=== To do ===
Your output should be the records below, word for word and picture-free.

=== Given data ===
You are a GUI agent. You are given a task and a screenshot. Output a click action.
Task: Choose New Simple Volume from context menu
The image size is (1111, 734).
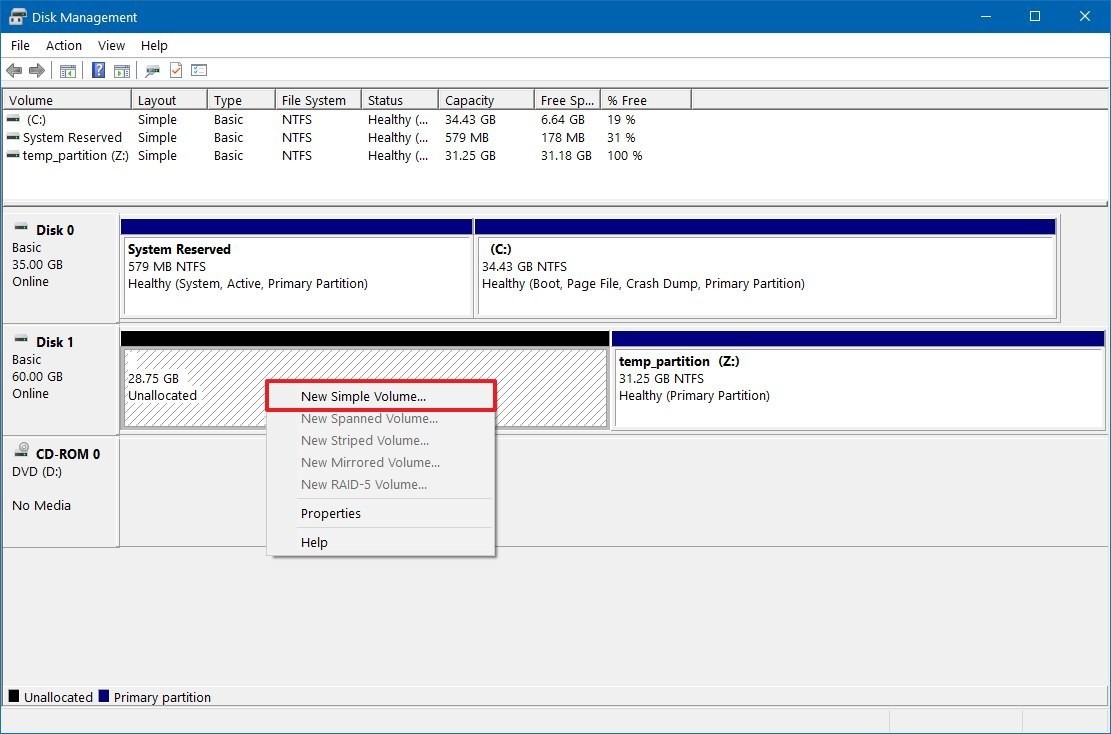coord(363,397)
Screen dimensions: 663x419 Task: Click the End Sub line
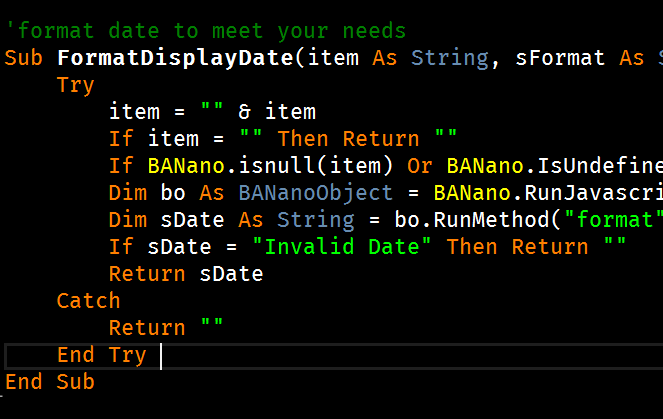point(49,382)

=== Response area ===
You are a GUI agent. You are given a task and a screenshot. Output a click action.
Task: Choose New Simple Volume from context menu
The image size is (1111, 734).
coord(363,397)
Screen dimensions: 663x419 Task: Click the End Sub line
point(49,382)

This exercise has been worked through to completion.